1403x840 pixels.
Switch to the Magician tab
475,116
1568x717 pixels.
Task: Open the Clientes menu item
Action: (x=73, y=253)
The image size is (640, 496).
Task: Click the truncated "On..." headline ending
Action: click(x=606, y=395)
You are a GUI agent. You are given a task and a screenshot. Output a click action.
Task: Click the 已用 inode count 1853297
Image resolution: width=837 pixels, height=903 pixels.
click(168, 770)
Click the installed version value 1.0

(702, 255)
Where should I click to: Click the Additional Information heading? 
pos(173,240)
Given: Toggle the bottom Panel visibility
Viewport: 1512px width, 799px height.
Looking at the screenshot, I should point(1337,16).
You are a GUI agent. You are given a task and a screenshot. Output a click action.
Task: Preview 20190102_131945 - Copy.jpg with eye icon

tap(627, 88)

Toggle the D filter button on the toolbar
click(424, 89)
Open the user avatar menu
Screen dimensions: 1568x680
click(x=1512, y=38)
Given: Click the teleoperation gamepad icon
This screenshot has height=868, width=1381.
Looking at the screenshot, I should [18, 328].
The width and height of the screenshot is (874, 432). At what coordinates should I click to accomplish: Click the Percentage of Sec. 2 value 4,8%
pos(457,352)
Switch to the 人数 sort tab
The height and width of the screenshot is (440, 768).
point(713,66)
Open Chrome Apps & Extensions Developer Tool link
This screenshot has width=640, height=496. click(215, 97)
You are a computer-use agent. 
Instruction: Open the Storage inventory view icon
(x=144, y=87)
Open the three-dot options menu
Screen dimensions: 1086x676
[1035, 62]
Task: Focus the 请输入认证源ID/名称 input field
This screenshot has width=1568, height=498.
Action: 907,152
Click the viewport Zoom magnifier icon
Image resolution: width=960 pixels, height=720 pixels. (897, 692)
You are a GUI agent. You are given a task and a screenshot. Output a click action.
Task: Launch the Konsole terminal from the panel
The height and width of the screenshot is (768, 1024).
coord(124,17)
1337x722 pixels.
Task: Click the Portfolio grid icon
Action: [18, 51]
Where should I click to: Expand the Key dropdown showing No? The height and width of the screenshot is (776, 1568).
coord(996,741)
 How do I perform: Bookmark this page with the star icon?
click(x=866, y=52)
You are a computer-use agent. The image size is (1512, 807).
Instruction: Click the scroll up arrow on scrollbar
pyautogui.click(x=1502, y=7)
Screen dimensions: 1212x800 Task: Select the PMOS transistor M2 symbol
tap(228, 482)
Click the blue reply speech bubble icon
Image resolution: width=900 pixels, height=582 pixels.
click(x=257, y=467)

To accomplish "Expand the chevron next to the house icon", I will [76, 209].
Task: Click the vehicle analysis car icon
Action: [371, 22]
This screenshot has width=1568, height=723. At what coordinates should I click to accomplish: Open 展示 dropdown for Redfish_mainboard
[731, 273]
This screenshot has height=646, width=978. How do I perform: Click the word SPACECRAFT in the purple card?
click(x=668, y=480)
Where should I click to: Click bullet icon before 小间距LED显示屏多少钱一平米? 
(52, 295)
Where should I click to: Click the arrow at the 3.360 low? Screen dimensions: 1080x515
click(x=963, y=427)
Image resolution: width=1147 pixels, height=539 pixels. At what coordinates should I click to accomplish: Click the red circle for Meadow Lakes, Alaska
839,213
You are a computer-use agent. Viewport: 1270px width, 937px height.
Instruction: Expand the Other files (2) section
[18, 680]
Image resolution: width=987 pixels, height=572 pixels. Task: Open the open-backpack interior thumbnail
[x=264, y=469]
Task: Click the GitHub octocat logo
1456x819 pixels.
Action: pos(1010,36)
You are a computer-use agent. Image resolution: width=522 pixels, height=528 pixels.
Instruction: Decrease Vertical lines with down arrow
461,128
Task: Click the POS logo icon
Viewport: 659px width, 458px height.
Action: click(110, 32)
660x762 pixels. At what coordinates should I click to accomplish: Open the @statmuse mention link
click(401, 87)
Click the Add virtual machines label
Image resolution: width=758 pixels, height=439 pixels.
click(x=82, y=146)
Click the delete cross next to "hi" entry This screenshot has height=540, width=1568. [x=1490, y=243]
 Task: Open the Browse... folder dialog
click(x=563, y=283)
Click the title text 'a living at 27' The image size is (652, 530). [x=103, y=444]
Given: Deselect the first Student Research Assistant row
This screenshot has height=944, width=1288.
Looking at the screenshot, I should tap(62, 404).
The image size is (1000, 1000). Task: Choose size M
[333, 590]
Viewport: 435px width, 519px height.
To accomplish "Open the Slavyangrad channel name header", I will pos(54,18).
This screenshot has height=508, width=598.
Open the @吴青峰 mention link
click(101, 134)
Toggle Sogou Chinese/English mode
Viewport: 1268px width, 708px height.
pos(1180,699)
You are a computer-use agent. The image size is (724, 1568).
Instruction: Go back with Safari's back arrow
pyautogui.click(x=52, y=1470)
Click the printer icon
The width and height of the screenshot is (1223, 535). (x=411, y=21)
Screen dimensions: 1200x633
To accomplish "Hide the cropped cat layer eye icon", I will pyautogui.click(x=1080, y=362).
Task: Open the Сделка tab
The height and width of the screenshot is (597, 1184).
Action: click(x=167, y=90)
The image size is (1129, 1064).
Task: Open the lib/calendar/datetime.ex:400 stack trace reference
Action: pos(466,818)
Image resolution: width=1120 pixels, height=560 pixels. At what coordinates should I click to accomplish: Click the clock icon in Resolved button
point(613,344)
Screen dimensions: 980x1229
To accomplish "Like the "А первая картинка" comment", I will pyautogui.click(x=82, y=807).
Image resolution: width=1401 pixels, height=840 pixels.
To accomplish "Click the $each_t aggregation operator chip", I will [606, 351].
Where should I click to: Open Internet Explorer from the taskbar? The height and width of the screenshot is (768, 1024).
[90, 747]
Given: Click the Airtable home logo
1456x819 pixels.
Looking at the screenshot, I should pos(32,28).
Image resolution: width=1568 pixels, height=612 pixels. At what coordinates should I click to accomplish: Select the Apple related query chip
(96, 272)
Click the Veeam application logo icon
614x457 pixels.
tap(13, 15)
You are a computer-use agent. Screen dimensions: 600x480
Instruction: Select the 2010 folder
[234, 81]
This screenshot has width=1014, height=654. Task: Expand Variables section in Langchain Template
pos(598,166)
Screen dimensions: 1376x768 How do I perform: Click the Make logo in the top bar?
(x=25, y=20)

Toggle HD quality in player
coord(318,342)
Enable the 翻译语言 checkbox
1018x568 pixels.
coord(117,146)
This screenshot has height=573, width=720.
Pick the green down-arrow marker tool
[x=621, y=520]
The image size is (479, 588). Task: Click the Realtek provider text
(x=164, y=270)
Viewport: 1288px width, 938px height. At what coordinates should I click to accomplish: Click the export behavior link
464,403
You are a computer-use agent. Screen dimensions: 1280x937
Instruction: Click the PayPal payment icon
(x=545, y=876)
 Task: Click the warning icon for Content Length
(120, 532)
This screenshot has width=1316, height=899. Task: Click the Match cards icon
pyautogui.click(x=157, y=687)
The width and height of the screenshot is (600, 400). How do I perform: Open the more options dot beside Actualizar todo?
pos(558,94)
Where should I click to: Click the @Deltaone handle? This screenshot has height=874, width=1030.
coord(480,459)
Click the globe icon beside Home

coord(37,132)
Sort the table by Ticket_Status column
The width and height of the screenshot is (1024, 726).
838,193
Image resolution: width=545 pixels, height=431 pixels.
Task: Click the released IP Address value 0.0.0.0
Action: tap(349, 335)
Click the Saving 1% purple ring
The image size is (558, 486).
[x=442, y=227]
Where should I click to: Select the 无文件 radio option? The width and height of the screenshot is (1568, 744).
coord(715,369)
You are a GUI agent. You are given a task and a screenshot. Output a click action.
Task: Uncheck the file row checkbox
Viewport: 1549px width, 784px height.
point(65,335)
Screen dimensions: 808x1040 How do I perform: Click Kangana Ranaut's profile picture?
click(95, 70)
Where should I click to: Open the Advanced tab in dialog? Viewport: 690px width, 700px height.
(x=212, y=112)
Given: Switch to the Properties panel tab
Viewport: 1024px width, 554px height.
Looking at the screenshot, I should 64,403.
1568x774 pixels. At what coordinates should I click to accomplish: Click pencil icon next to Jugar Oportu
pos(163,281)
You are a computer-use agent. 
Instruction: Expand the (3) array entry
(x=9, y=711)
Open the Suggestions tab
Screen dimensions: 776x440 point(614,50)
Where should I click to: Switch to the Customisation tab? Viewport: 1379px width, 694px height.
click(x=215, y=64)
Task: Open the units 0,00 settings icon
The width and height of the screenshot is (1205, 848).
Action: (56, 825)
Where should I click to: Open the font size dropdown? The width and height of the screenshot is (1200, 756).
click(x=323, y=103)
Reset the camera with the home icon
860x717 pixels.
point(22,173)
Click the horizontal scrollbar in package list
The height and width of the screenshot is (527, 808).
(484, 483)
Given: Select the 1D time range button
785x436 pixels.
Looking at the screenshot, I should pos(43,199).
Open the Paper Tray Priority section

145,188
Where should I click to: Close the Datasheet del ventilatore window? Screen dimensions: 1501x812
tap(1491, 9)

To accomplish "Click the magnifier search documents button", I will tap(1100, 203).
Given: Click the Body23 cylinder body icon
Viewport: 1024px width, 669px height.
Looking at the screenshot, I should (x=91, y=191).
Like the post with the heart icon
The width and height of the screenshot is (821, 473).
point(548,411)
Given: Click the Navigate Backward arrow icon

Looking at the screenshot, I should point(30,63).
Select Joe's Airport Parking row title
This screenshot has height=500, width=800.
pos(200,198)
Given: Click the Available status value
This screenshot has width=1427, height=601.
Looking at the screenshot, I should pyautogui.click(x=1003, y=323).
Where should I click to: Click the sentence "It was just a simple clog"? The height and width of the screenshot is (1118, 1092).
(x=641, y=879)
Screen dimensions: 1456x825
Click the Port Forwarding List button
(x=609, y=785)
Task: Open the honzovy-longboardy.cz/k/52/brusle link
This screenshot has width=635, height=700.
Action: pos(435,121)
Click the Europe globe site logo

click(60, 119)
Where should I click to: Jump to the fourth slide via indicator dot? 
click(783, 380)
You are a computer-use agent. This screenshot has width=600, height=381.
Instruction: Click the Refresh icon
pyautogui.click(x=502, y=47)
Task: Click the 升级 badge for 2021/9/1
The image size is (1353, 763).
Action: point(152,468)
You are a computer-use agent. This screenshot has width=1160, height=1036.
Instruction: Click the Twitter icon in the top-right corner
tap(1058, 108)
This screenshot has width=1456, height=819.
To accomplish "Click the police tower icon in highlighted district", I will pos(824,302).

## What to produce
Rewrite the records above, from the start through the line containing "Image resolution: width=960", replacing "Magician" with "Wizard" and leaving everything else unchanged.

## Answer for the task
1403x840 pixels.
Switch to the Wizard tab
475,116
1568x717 pixels.
Task: Open the Clientes menu item
Action: (x=73, y=253)
The image size is (640, 496).
Task: Click the truncated "On..." headline ending
Action: click(x=606, y=395)
You are a GUI agent. You are given a task and a screenshot. Output a click action.
Task: Click the 已用 inode count 1853297
Image resolution: width=837 pixels, height=903 pixels.
click(168, 770)
Click the installed version value 1.0

(702, 255)
Where should I click to: Click the Additional Information heading? 
pos(173,240)
Given: Toggle the bottom Panel visibility
Viewport: 1512px width, 799px height.
Looking at the screenshot, I should point(1337,16).
You are a GUI agent. You are given a task and a screenshot. Output a click action.
Task: Preview 20190102_131945 - Copy.jpg with eye icon

tap(627, 88)

Toggle the D filter button on the toolbar
click(424, 89)
Open the user avatar menu
Screen dimensions: 1568x680
click(x=1512, y=38)
Given: Click the teleoperation gamepad icon
This screenshot has height=868, width=1381.
Looking at the screenshot, I should [18, 328].
The width and height of the screenshot is (874, 432). At what coordinates should I click to accomplish: Click the Percentage of Sec. 2 value 4,8%
pos(457,352)
Switch to the 人数 sort tab
The height and width of the screenshot is (440, 768).
point(713,66)
Open Chrome Apps & Extensions Developer Tool link
This screenshot has width=640, height=496. click(215, 97)
You are a computer-use agent. 
Instruction: Open the Storage inventory view icon
(x=144, y=87)
Open the three-dot options menu
Screen dimensions: 1086x676
[1035, 62]
Task: Focus the 请输入认证源ID/名称 input field
This screenshot has width=1568, height=498.
Action: 907,152
Click the viewport Zoom magnifier icon
Image resolution: width=960 pixels, height=720 pixels. (897, 692)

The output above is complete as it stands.